Saved data entries
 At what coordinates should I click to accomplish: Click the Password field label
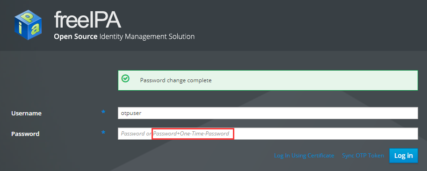pos(25,134)
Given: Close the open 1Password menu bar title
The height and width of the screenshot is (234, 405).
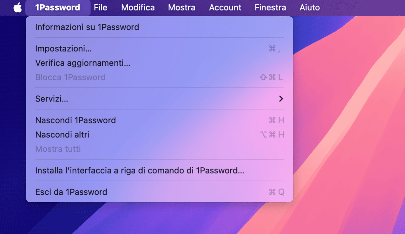Looking at the screenshot, I should click(58, 7).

* WORK INSTRUCTION
Leave the pictures out, and transcribe each of the records exactly.

* EXERCISE SOLUTION
 At what coordinates should I click to accomplish: Click the Password field label
pos(25,134)
Given: Close the open 1Password menu bar title
The height and width of the screenshot is (234, 405).
Looking at the screenshot, I should click(58, 7).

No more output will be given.